C. gattii diploid a/α isolates developed in the laboratory are thermally dimorphic and at lower growth temperatures produce filaments and sporulate (9). To exclude the possibility that the mating observed here was due to the presence of such isolates, FACS analysis was performed on subsets of mating and nonmating isolates. All sample isolates had a haploid profile when compared to control strains of known ploidy (data not shown). This was further confirmed by the PCR determination of mating types, which found only the a or α mating locus allele to be present. Furthermore, to our knowledge, no diploid C. gattii isolates have been identified from any natural source.

Monokaryotic fruiting was not observed in Australian C. gattii isolates.

In this study, no monokaryotic fruiting was observed for any Australian strain. These results indicate that the Australian isolates tested are incapable of monokaryotic fruiting under conditions that evoked a mating response in competent isolates. However, under these conditions, monokaryotic fruiting, including the development of basidiospores, was observed in the C. neoformans serotype D tester strain JEC21, which acted as a positive control. As an extension of this assay, all mating-competent strains of the same mating type were crossed pairwise with each other on V8 medium and examined. No mating structures (enlarged cells or conjugation tubes) or fruiting structures were observed, indicating that mating was restricted to interactions between strains of opposite mating types.

*Required actions*:
1. Condense the paragraph of the C. gattii passage that begins "In this study, no monokaryotic fruiting" into a short bulleted list that keeps its main findings.
2. Quote the C. gattii passage word for word between "In this study, no" and "opposite mating types.", inclusive.

*Information shown*:

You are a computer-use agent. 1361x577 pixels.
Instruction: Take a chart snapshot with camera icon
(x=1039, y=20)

* * *

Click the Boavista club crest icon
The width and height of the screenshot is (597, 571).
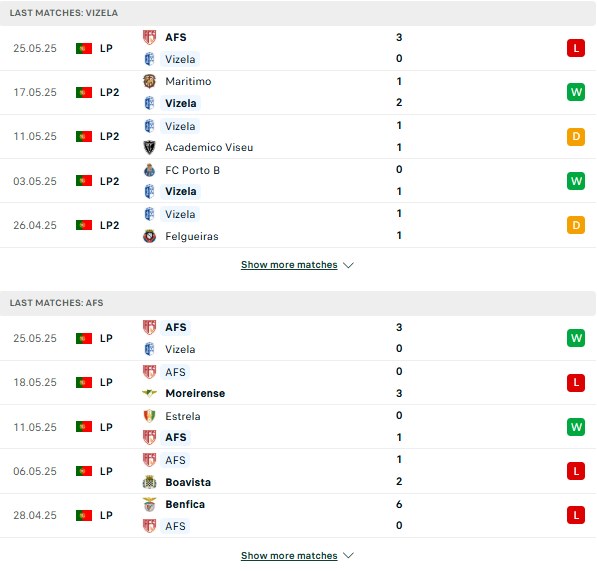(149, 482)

...

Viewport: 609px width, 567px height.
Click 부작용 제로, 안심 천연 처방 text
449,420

*Per-task outputs*:
1.
- No Australian strain showed monokaryotic fruiting, so the tested Australian isolates appear incapable of it under conditions that triggered mating in competent isolates.
- Under the same conditions, the C. neoformans serotype D tester strain JEC21 (the positive control) did show monokaryotic fruiting, including basidiospore development.
- All mating-competent strains of the same mating type were crossed pairwise on V8 medium. These crosses produced no mating structures (enlarged cells or conjugation tubes) and no fruiting structures.
- Mating was therefore restricted to strains of opposite mating types.

2.
In this study, no monokaryotic fruiting was observed for any Australian strain. These results indicate that the Australian isolates tested are incapable of monokaryotic fruiting under conditions that evoked a mating response in competent isolates. However, under these conditions, monokaryotic fruiting, including the development of basidiospores, was observed in the C. neoformans serotype D tester strain JEC21, which acted as a positive control. As an extension of this assay, all mating-competent strains of the same mating type were crossed pairwise with each other on V8 medium and examined. No mating structures (enlarged cells or conjugation tubes) or fruiting structures were observed, indicating that mating was restricted to interactions between strains of opposite mating types.